Believe it or not, Utah has become a hot vacation destination this year — at least for my family and friends.
Moving to Utah last October opened up another state for exploration for my loved ones, especially with the allure of free room and board. It probably doesn’t hurt that temperatures have been unseasonably warm here and bitterly cold in much of the Northeast, either.
My wife and I are in the midst of a gauntlet of visits, which includes my best friend, parents, sister, sister-in-law and college friends. It started in February and may run right through May, with family and friends descending on us about every other week.
I can’t really blame them for looking for an escape — New York has been doing a fairly convincing Arctic Circle impersonation this winter. My parents came to visit this past week, escaping 30 inches of snow on the ground and a February that had the coldest average temperature since that statistic has been recorded in many upstate New York cities.
Considering you can count the number of times it snowed here this winter on one hand, with fingers to spare, Utah feels like a tropical paradise by comparison.
I’ve done my best to not rub in the fact that I’ve eaten ice cream outside in shorts a few times this February. For someone used to frigid, windy winters, I feel their pain.
Beyond the abnormal weather, another draw for friends and family has been the chance to see a new part of the country.
When you live on the East Coast, traveling out west isn’t uncommon. Most of that travel ends up in Oregon, Washington, California and Arizona, however.
As a result, Utah remains uncharted territory for most of my friends and family. That lends an extra novelty factor to experiencing life elevated.

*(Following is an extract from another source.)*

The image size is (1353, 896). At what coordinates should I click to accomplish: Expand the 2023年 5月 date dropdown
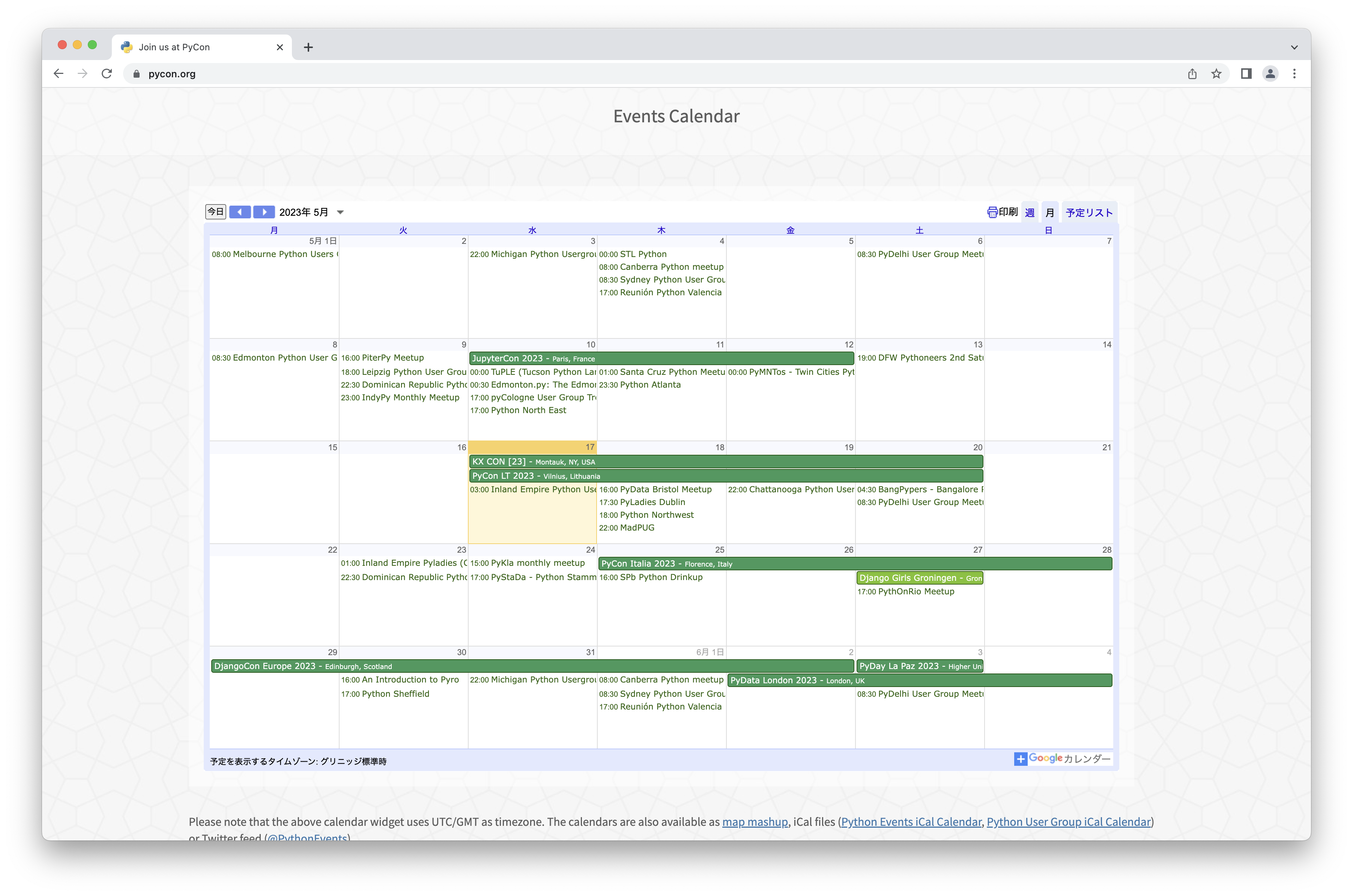coord(341,213)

Some people may even be visiting to see my wife and me, though that’s been hard to prove with any confidence. Regardless of the reason, it’s going to be a busy few months with one whirlwind visit after the next.
I’ve found hosting, especially for someone who has only lived in Utah for a few months, can be a stressful experience. I want everyone who comes to have a great time and worry our guests will be bored while I’m at work.
Lucky for me, Utah is a state with plenty of things to do, especially with the unseasonably warm temperatures. The snowboarders and skiers will be a bit disappointed, but there seems to be a state or national park just down the road from anywhere.
The state is beautiful in a way that is alien to the East Coast, which is dominated by rolling hills, green trees, rivers and lakes. Once you’re in the desert or salt flats, you can see why Hollywood used those areas as stand-ins for other worlds in films like “John Carter” and J.J. Abrams “Star Trek.”
If you’ve had your fill of nature, Salt Lake City provides entertainment, shopping and culture. Even the Jazz are playing better, their end-of-season turnaround promising a good show for our visitors.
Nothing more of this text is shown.